+++ TEXTO DE LECTURA

En este marco, el 7 de diciembre de 2020 amanecimos con una noticia que confirma el rumbo que viene tomando la comunidad internacional: el agua comenzó a cotizar como commodity en el mercado de futuros de Wall Street. En concreto, lo que se empezó a comercializar no es el agua en sí, sino los derechos de uso, práctica que ocurría de manera informal entre productores agropecuarios de muchos países del mundo, pero que ahora se formalizó en los mercados financieros internacionales. El índice según el cual cotiza es el Nasdaq Veles California Water (sus siglas son NQH2O), el cual toma como referencia los indicadores de precios futuros del agua en California. El desencadenante de este suceso es la crisis hídrica que atraviesa dicho estado como consecuencia del cambio climático.

Este suceso constituye la máxima expresión de la lógica de los mercados frente a la crisis climática y ecológica: ante escenarios cada vez más complejos, signados por la escasez de recursos tan esenciales como el agua, lejos contribuir a revertir la situación, habilita la especulación a partir de la necesidad.

La mercantilización de los elementos de la Naturaleza (como el aire y el agua)  y de sus procesos y funciones no resulta una novedad: es de hecho, para muches economistas, la vía de solución a los problemas ambientales. Según esta visión, el cambio climático, la pérdida de biodiversidad y la contaminación del aire emergen como una falla del mercado, que no logra valorar adecuadamente a la Naturaleza porque la misma no tiene un equivalente monetario. Si lo tuviera, dicen, los agentes incorporarían en sus decisiones de producción y de consumo los costos que tiene, por ejemplo, contaminar el curso de un río. Sin embargo, como en los hechos el mercado no logra ponerle un precio a estos bienes, quien debe hacerlo es el Estado a través de impuestos, subsidios y el diseño de mercados.

++++++

CONSIGNAS DE TRABAJO ::
- A) Transcribe literalmente el pasaje del texto sobre la cotización del agua que va desde "En este marco, el" hasta "del cambio climático.".
- B) Resume en tres oraciones el texto sobre la cotización del agua.

+++ REGISTROS SUMINISTRADOS

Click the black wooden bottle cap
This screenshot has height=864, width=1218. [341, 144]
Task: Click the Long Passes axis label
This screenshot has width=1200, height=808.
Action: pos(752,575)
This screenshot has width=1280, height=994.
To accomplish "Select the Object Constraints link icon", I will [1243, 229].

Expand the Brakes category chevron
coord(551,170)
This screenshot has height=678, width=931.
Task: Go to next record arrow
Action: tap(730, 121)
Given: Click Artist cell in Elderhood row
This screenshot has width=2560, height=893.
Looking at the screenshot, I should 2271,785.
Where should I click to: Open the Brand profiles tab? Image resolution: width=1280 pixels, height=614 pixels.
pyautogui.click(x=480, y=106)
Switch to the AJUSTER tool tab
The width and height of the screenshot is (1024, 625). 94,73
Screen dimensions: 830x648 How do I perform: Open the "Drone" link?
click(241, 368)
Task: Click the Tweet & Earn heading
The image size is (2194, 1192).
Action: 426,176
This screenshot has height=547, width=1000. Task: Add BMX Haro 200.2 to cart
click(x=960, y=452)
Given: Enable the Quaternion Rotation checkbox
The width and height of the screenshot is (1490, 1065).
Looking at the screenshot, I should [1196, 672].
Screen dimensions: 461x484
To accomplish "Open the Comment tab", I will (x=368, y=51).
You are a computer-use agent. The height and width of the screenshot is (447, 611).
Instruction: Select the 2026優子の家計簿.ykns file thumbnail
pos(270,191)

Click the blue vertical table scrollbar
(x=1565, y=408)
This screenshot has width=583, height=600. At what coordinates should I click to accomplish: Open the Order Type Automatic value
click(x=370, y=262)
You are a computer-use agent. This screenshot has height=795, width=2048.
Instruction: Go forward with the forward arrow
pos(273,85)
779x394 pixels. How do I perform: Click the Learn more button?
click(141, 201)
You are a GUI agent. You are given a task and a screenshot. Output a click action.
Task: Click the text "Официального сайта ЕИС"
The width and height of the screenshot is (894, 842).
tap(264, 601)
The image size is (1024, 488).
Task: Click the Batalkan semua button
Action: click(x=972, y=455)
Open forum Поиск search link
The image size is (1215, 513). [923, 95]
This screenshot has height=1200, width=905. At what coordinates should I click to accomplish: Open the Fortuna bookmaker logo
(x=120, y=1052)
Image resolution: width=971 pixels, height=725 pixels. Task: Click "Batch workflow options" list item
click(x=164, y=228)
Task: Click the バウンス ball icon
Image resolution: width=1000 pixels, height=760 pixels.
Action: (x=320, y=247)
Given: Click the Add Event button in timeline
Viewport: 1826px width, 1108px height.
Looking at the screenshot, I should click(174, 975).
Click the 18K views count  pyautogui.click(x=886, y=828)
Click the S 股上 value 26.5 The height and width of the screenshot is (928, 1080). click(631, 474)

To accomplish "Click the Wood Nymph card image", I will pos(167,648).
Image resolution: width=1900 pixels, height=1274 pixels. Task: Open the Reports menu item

++++++

RESPUESTAS ::
- A)
En este marco, el 7 de diciembre de 2020 amanecimos con una noticia que confirma el rumbo que viene tomando la comunidad internacional: el agua comenzó a cotizar como commodity en el mercado de futuros de Wall Street. En concreto, lo que se empezó a comercializar no es el agua en sí, sino los derechos de uso, práctica que ocurría de manera informal entre productores agropecuarios de muchos países del mundo, pero que ahora se formalizó en los mercados financieros internacionales. El índice según el cual cotiza es el Nasdaq Veles California Water (sus siglas son NQH2O), el cual toma como referencia los indicadores de precios futuros del agua en California. El desencadenante de este suceso es la crisis hídrica que atraviesa dicho estado como consecuencia del cambio climático.

- B) El 7 de diciembre de 2020 comenzaron a cotizar en el mercado de futuros de Wall Street los derechos de uso del agua, con el índice Nasdaq Veles California Water, a raíz de la crisis hídrica que atraviesa California por el cambio climático. El texto presenta este hecho como la máxima expresión de la lógica de los mercados ante la crisis climática, que habilita la especulación a partir de la necesidad en lugar de revertir la escasez. Para muchos economistas, mercantilizar la Naturaleza es la vía de solución a los problemas ambientales, y como el mercado no logra ponerle precio, debe hacerlo el Estado mediante impuestos, subsidios y el diseño de mercados.